<<<<
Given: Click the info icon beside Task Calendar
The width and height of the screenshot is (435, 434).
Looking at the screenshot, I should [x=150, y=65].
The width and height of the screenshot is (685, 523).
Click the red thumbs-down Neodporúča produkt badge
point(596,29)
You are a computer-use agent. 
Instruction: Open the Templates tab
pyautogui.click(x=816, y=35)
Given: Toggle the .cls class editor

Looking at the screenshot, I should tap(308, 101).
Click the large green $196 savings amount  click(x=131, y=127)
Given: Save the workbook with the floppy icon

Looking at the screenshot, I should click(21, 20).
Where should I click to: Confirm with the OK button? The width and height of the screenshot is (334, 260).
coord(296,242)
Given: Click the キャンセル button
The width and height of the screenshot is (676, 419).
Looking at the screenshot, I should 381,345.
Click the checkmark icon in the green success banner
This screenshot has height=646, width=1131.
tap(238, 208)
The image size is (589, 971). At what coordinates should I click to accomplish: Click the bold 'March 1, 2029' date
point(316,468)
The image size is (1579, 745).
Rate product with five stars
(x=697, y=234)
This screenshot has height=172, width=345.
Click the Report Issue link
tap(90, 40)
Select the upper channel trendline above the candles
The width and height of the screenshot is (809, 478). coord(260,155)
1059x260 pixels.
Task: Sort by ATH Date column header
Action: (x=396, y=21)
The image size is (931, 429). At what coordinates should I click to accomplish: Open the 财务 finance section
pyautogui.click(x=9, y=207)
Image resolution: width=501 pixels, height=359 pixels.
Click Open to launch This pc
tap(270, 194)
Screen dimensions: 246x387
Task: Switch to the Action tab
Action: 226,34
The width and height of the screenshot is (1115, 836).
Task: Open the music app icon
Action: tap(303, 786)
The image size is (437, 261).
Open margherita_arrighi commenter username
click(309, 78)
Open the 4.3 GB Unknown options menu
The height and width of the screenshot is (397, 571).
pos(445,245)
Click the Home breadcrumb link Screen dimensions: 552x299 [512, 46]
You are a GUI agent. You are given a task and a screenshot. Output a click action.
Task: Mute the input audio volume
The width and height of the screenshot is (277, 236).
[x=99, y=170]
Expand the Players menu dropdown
>>>>
__Directions__
Write the data out once more. Keep every word the same.

__Answer section__
Given: Click the info icon beside Task Calendar
The width and height of the screenshot is (435, 434).
Looking at the screenshot, I should [x=150, y=65].
The width and height of the screenshot is (685, 523).
Click the red thumbs-down Neodporúča produkt badge
point(596,29)
You are a computer-use agent. 
Instruction: Open the Templates tab
pyautogui.click(x=816, y=35)
Given: Toggle the .cls class editor

Looking at the screenshot, I should tap(308, 101).
Click the large green $196 savings amount  click(x=131, y=127)
Given: Save the workbook with the floppy icon

Looking at the screenshot, I should click(21, 20).
Where should I click to: Confirm with the OK button? The width and height of the screenshot is (334, 260).
coord(296,242)
Given: Click the キャンセル button
The width and height of the screenshot is (676, 419).
Looking at the screenshot, I should 381,345.
Click the checkmark icon in the green success banner
This screenshot has height=646, width=1131.
tap(238, 208)
The image size is (589, 971). At what coordinates should I click to accomplish: Click the bold 'March 1, 2029' date
point(316,468)
The image size is (1579, 745).
Rate product with five stars
(x=697, y=234)
This screenshot has height=172, width=345.
Click the Report Issue link
tap(90, 40)
Select the upper channel trendline above the candles
The width and height of the screenshot is (809, 478). coord(260,155)
1059x260 pixels.
Task: Sort by ATH Date column header
Action: (x=396, y=21)
The image size is (931, 429). At what coordinates should I click to accomplish: Open the 财务 finance section
pyautogui.click(x=9, y=207)
Image resolution: width=501 pixels, height=359 pixels.
Click Open to launch This pc
tap(270, 194)
Screen dimensions: 246x387
Task: Switch to the Action tab
Action: 226,34
The width and height of the screenshot is (1115, 836).
Task: Open the music app icon
Action: tap(303, 786)
The image size is (437, 261).
Open margherita_arrighi commenter username
click(309, 78)
Open the 4.3 GB Unknown options menu
The height and width of the screenshot is (397, 571).
pos(445,245)
Click the Home breadcrumb link Screen dimensions: 552x299 [512, 46]
You are a GUI agent. You are given a task and a screenshot. Output a click action.
Task: Mute the input audio volume
The width and height of the screenshot is (277, 236).
[x=99, y=170]
Expand the Players menu dropdown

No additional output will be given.